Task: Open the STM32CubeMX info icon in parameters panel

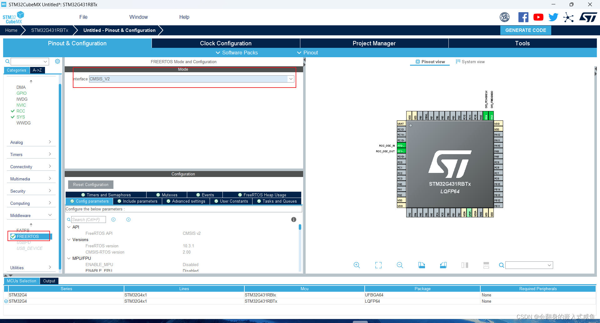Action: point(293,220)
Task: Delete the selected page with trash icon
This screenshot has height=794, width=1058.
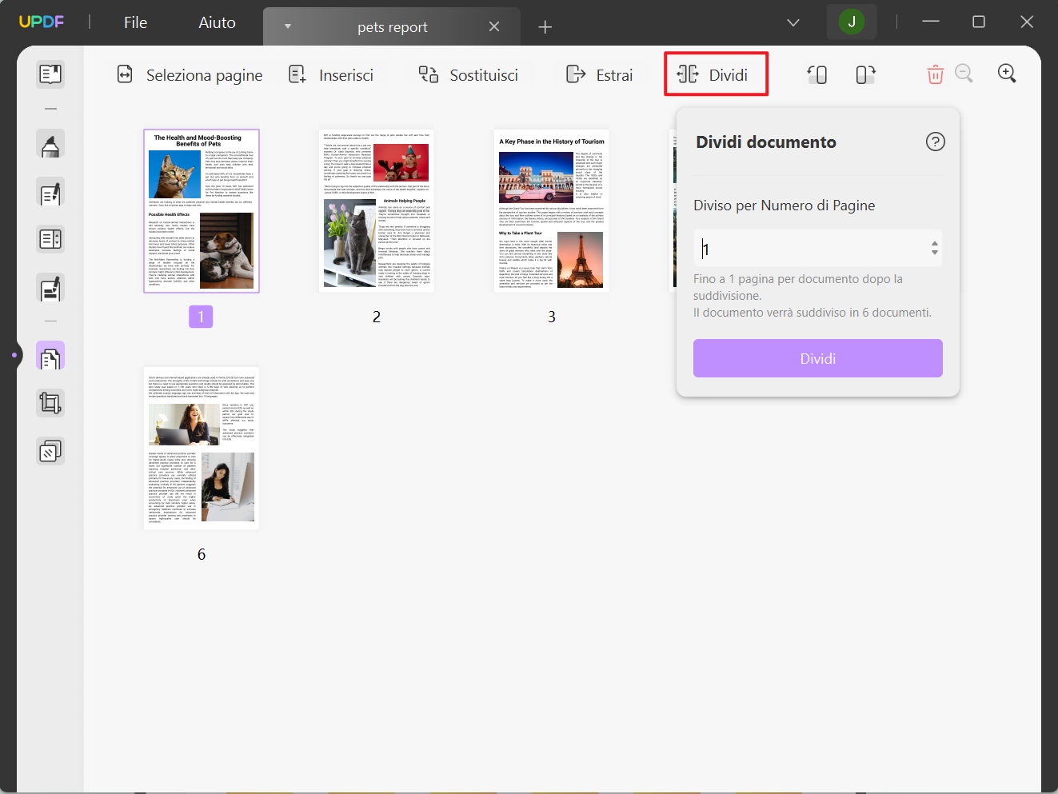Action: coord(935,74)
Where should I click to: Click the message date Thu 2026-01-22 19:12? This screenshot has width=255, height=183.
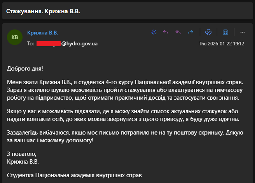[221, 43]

* * *

### Your goal:
Rewrite the rows from the line containing "Where should I" through the end of the rows, inclusive, replacing "screenshot" with "image" and leaving everything else unchanged. Omit the pictures from your answer.

### Solution to this exercise:
Where should I click to: Click the message date Thu 2026-01-22 19:12? This image has width=255, height=183.
[221, 43]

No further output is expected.